The Evolution of Mamba: From Selective State Spaces to Linear-Time Reasoning Models

Mamba analysis

Transformers dominated language modeling for years because of one core property:

$$
\text{Global attention} \Rightarrow \text{long-range dependency modeling}
$$

But they pay a price:

$$
Cost=O(n^2)
$$

As context length grows, compute explodes.

Mamba introduced a different path:
keep long-range reasoning, remove quadratic attention.

Instead of attention, it uses a learned dynamical system — a Selective State Space Model (SSM).

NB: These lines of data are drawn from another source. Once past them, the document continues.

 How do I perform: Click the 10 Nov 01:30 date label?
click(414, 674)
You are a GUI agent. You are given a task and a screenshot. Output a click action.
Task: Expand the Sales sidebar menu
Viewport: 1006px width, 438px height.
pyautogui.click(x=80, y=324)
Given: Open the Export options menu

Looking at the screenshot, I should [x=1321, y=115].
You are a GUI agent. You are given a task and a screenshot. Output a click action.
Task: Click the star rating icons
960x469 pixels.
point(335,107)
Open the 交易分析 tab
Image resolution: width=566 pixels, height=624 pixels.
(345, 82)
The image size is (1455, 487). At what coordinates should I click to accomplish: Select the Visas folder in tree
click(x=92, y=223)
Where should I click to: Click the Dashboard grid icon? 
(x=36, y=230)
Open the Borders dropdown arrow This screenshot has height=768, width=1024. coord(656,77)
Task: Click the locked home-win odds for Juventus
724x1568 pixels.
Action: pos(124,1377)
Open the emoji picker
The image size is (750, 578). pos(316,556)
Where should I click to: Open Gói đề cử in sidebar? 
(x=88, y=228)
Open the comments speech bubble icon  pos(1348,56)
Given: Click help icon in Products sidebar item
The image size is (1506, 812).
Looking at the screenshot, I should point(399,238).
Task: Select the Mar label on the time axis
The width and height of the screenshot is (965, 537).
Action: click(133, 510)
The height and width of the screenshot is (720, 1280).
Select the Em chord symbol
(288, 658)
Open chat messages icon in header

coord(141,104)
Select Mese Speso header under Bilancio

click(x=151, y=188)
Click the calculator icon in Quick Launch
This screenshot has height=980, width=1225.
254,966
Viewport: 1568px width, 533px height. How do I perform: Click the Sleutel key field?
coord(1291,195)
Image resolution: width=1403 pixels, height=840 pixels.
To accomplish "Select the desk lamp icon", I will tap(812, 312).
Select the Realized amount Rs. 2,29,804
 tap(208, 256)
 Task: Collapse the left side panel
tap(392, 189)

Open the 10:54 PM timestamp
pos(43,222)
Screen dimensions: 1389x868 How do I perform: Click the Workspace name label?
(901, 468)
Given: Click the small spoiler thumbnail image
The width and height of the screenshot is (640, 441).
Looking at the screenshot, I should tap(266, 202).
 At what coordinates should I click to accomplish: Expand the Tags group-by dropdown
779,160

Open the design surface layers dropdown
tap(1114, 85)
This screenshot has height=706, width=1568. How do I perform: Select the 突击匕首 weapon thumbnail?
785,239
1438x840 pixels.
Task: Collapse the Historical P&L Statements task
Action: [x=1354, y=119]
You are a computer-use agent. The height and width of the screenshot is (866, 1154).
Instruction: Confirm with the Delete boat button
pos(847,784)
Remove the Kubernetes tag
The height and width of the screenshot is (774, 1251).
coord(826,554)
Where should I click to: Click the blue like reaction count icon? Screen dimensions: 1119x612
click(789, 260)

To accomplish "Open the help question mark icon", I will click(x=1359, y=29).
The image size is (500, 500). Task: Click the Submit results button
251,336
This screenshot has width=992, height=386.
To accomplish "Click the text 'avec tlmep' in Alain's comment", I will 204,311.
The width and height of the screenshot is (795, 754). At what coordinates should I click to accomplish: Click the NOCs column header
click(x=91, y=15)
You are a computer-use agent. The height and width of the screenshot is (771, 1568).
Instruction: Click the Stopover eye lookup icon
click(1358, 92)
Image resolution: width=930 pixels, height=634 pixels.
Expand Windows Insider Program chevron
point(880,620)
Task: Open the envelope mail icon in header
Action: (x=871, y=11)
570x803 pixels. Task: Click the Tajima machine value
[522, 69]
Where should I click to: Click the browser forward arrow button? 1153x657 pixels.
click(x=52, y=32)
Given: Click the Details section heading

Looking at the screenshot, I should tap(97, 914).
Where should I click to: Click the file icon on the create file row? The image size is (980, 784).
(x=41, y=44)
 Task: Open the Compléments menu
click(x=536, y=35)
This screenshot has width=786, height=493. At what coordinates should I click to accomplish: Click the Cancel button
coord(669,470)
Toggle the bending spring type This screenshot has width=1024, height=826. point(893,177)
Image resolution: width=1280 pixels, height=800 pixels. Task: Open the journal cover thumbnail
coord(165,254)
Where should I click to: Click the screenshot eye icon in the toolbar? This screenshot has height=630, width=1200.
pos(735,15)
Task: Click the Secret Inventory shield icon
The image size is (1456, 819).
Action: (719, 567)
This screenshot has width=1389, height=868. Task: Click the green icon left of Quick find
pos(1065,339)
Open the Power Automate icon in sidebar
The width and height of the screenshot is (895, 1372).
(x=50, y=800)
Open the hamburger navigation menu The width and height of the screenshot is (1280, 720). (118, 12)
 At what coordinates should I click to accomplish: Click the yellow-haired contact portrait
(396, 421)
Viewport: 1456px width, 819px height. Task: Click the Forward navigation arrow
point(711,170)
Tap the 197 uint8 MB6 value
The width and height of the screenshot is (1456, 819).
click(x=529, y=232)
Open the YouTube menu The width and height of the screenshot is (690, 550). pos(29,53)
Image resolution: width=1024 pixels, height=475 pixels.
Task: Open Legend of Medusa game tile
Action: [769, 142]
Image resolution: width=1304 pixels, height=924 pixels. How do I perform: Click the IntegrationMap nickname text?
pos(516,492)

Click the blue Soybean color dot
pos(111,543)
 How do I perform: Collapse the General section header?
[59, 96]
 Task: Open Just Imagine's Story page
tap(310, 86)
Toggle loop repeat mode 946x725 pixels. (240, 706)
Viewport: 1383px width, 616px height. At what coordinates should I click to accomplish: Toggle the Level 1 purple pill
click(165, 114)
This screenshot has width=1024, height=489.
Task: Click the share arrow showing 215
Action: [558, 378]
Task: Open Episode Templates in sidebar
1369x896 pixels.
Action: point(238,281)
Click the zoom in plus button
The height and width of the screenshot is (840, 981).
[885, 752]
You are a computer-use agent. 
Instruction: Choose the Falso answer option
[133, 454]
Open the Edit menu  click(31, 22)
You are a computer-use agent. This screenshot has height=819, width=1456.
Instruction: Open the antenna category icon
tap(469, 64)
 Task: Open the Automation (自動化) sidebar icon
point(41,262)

This post traces how Mamba evolved across versions and why each step mattered.


Before Mamba: Structured State Space Models (S4)

The precursor to Mamba is S4 (Structured State Space Sequence Model).

Key idea:

Represent sequence processing as a continuous-time dynamical system:

$$
h^{'}(t) = Ah(t)+Bu(t) \
y(t)=Ch(t)
$$

Instead of attention comparing tokens, the model updates an internal state that remembers history.

Advantages:

  • linear time complexity
  • theoretically infinite context

Weakness:

  • static filtering — cannot adapt per token

So S4 remembered everything but could not decide what matters.


Mamba (2023) — Selective State Space Models

Paper: Mamba: Linear-Time Sequence Modeling with Selective State Spaces

The core innovation:

Make the state update depend on the token.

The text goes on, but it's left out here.